What is needed here is every line of the records that includes "will".

◆ Stored data:
________________

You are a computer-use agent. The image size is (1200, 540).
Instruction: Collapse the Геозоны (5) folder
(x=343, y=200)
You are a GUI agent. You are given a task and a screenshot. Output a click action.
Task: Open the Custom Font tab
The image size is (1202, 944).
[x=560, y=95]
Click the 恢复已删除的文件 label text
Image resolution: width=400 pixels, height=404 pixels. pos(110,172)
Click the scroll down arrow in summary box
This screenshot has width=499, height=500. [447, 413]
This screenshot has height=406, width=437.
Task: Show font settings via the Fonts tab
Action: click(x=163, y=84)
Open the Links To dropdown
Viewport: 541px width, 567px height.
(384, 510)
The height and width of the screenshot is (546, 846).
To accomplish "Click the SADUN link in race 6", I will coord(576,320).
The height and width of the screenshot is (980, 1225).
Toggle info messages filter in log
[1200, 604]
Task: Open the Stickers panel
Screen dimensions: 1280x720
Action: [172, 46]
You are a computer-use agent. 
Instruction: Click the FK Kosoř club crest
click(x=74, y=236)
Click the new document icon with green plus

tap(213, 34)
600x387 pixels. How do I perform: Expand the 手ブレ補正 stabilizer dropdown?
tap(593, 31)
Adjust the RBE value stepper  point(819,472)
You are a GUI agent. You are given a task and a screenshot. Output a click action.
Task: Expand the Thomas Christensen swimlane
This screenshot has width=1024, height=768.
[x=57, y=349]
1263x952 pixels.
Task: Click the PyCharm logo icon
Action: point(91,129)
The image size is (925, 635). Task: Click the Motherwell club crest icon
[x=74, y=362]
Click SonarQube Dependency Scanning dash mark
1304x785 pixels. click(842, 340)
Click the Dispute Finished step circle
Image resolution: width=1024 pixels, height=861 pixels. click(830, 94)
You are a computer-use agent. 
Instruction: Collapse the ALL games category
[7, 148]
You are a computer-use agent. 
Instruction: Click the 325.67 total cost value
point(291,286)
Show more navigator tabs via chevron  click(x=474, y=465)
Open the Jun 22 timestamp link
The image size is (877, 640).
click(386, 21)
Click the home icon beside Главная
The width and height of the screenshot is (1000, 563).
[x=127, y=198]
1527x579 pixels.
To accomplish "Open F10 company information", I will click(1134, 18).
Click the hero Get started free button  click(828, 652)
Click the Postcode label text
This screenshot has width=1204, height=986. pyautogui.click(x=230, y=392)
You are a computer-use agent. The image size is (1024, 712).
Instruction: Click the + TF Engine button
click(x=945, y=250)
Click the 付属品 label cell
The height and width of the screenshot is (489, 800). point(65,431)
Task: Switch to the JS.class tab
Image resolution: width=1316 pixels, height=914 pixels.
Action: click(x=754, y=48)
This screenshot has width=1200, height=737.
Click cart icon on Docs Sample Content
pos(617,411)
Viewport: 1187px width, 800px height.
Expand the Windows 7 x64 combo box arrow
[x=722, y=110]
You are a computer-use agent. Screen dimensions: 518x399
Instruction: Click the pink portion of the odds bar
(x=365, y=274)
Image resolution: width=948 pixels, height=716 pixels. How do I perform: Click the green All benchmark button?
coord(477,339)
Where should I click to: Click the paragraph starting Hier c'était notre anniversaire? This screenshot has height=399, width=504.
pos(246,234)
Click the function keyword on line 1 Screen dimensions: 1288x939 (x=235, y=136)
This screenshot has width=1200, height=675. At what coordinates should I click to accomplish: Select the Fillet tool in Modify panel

________________

◆ Exercise answer:
To accomplish "Click the SADUN link in race 6", I will coord(576,320).
To accomplish "Open F10 company information", I will click(1134, 18).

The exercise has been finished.